◆ THE PROBLEM ◆
Please copy the data below word for word, starting at the line that contains "The width and" and ending at the line that contains "point(907,236)". Leave out any pictures.

-- START OF STORED DATA --

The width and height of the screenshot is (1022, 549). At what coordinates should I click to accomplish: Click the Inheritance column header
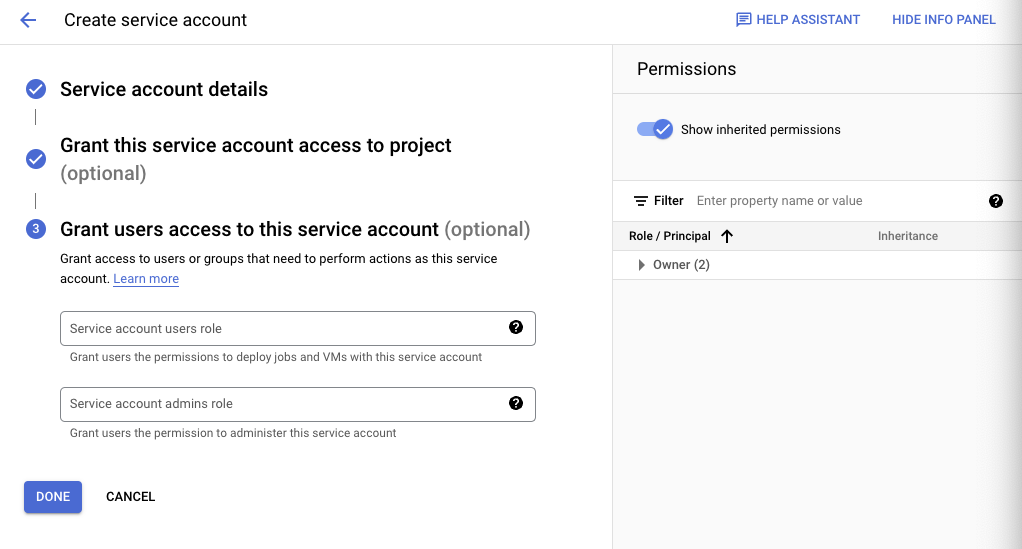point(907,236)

-- END OF STORED DATA --
-- START OF STORED DATA --

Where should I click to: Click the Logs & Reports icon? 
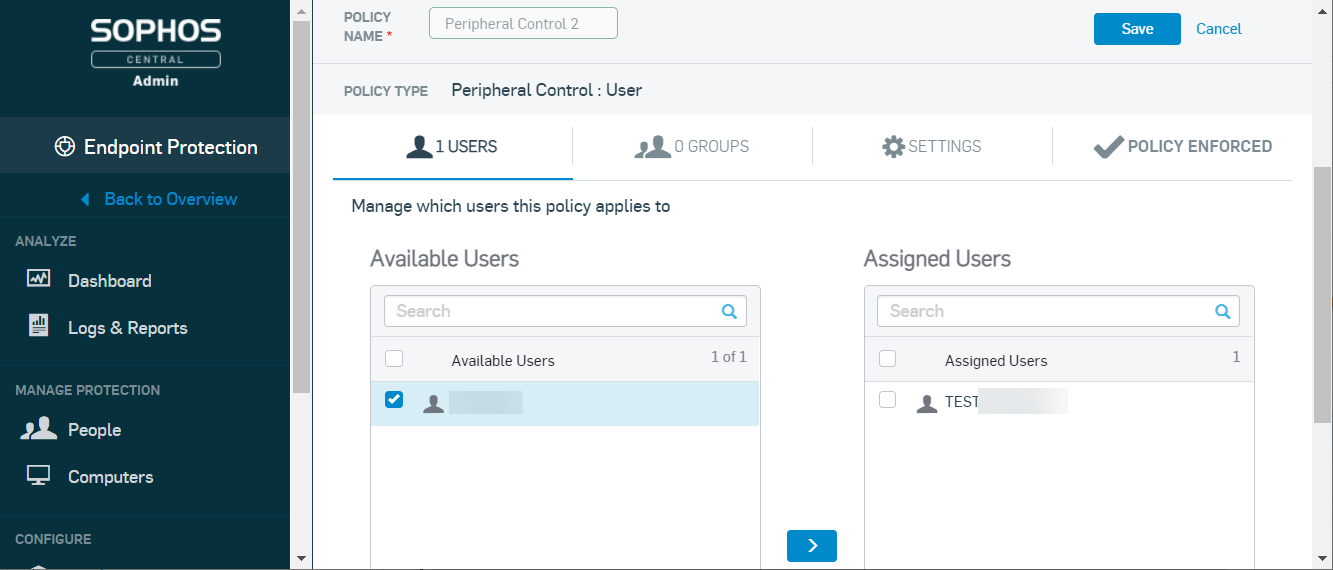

-- END OF STORED DATA --
-- START OF STORED DATA --

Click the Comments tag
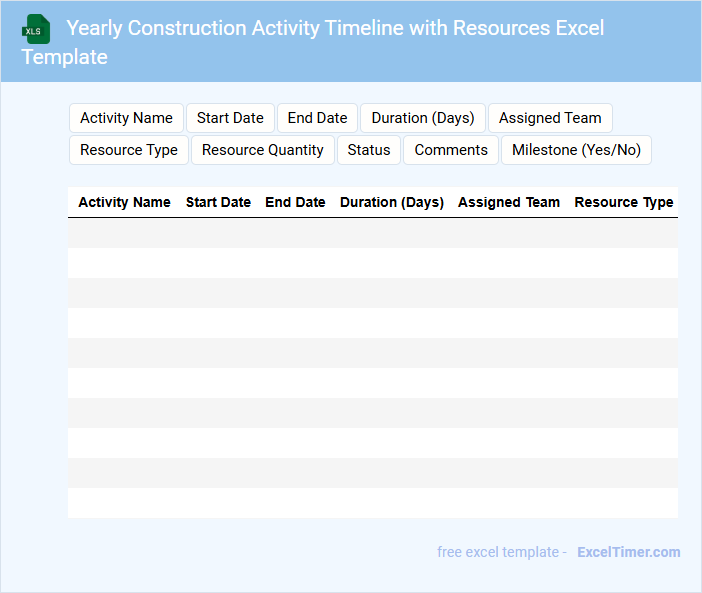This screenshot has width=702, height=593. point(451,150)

-- END OF STORED DATA --

◆ THE RESULT ◆
The width and height of the screenshot is (1022, 549). At what coordinates should I click to accomplish: Click the Inheritance column header
point(907,236)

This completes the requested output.